Ben is working on a machine learning system that ranks candidates based on recorded recruitment interviews. If I understood it correctly, the system encodes both speech and facial expressions from the candidate using state-of-the-art techniques in artificial intelligence (which sounds like deep neural networks to me). The goal is to capture as much predictive information as possible from the interview and process it in an efficient and fair way.

It all sounded very sophisticated, and I was impressed by the amount of effort they must have put in building this entire pipeline of encoding sound and video data and extracting as many as 15,000 features for predictive analytics (according to their website). 

However, I was missing a key part in the discussion; how do they define the target for their predictive models? If their goal is to rank candidates, what is the ranking based on? 

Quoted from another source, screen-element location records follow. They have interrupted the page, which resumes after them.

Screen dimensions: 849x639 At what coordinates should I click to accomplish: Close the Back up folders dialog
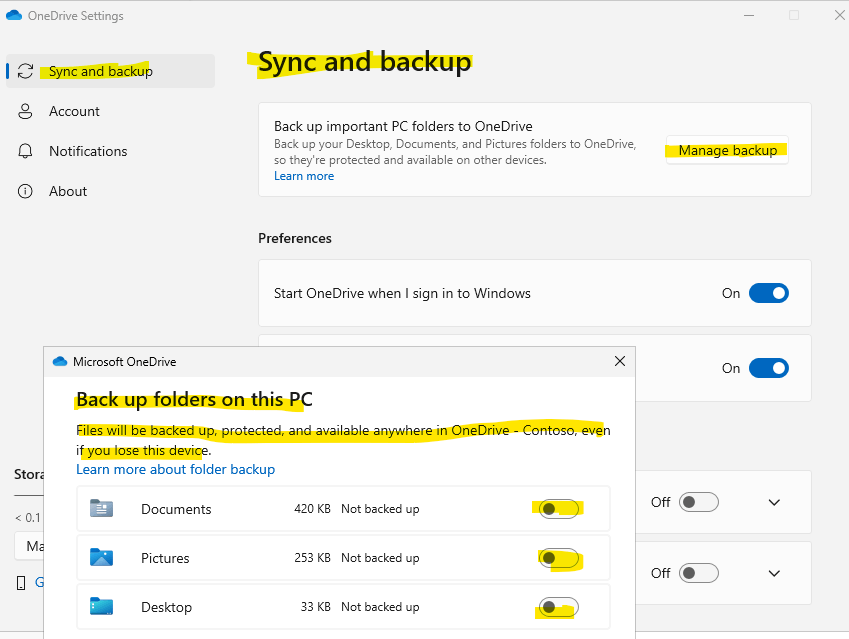(x=619, y=361)
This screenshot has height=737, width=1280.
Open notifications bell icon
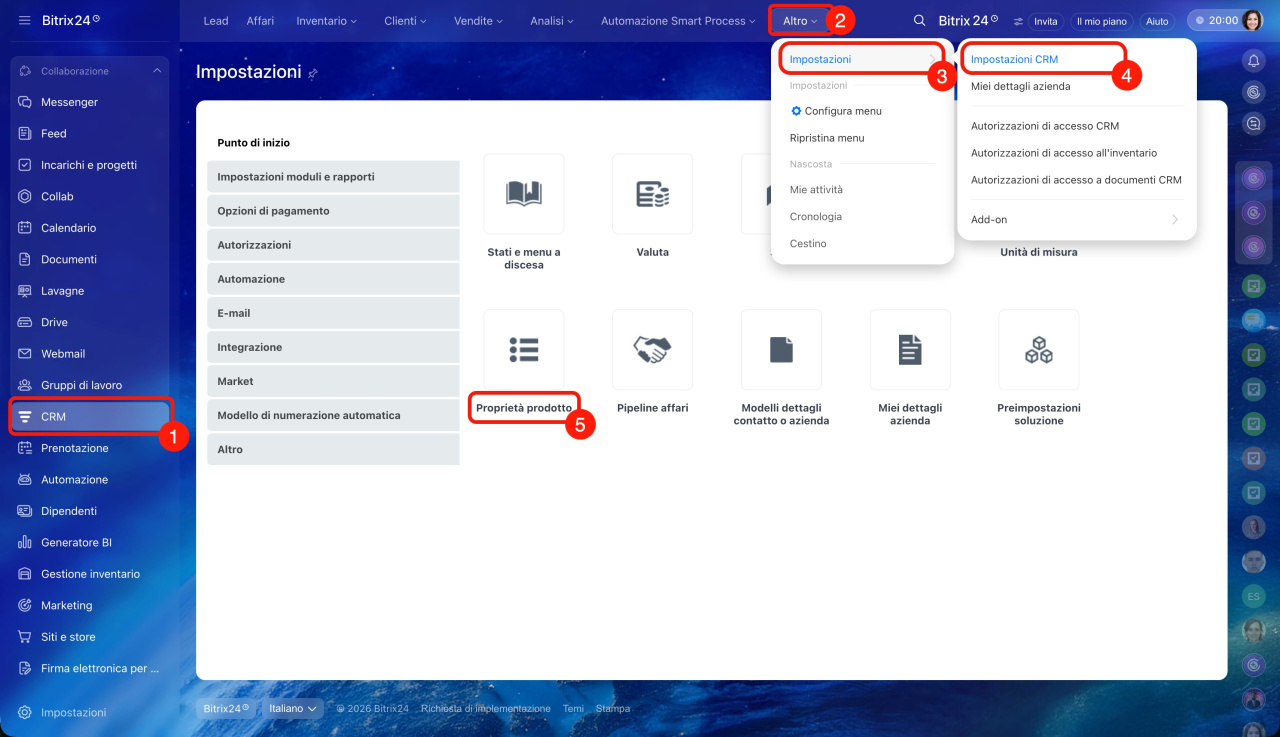[1253, 61]
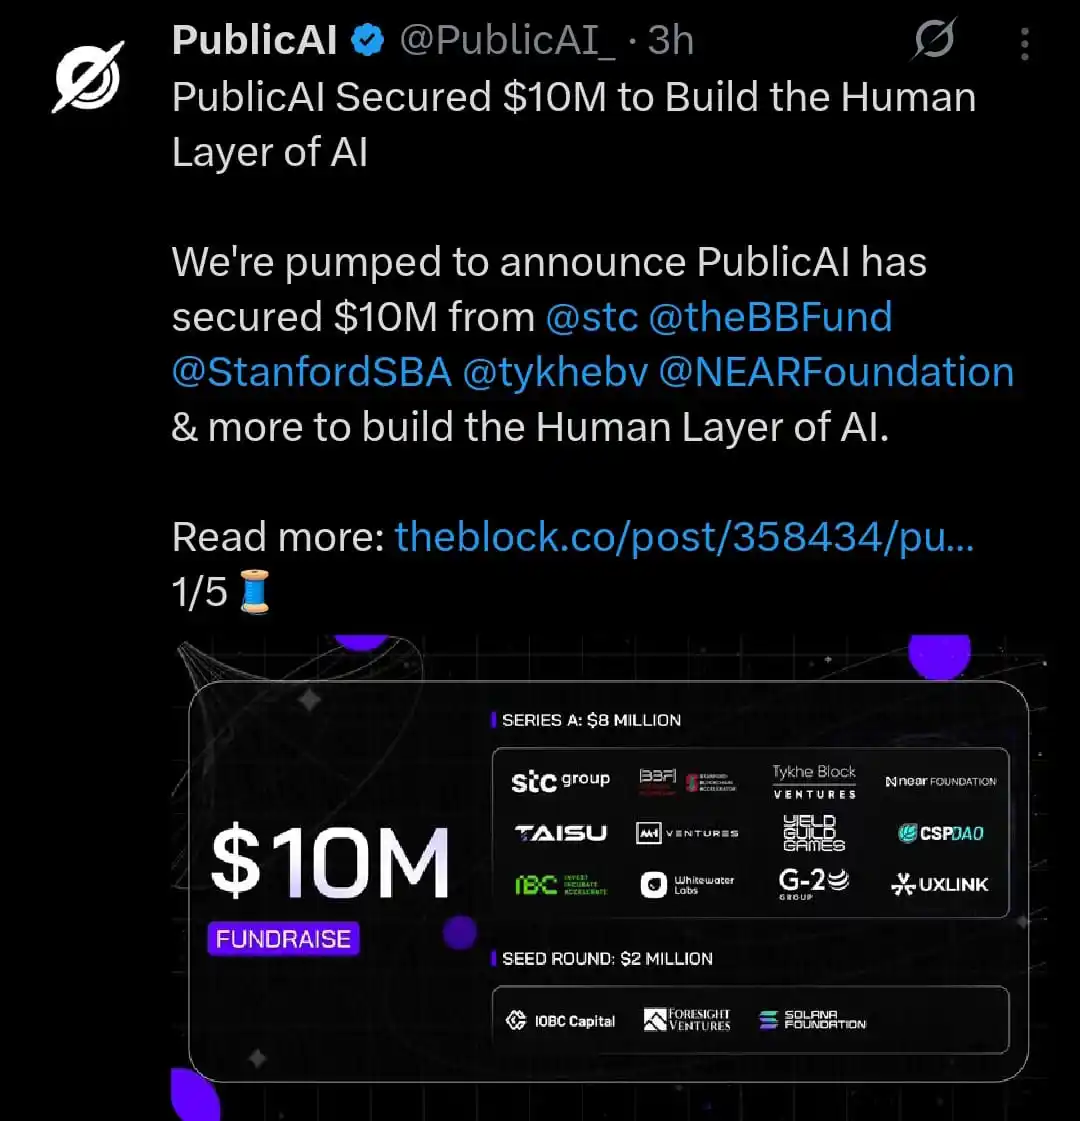The height and width of the screenshot is (1121, 1080).
Task: Open the theblock.co article link
Action: tap(685, 537)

This is actually a very big challenge in the field of people analytics. How you choose to define employee 'success' or 'performance' will determine the usefulness and the limitations of your predictive model. It doesn't matter how advanced the model is; if the target is poorly defined, the model will not produce useful predictions.

Say for instance that a deep neural net is trained to predict manager reviews of employee performance (a common target metric in this field). You use 15,000 features from the interview as input (predictor) variables, including words used, tone of the voice, facial expressivity etc. The model will be able to find non-linear relationships in the data and give accurate predictions. 

But what if the managers were biased? What if they consistently gave lower ratings to employees who had brown eyes for instance? Since we used features from video recordings, there is a great chance that our neural net picked up on this and incorporated the same bias in one of the hidden layers of the model. "Brown eyes" would in effect become a feature that relates to lower scores.

So to summarize; I'm interested in the stuff that HireVue are doing, but I'm not convinced that what they're proposing will necessarily be very accurate or fair in the end. But then again, the alternative is relying on humans to make the judgement...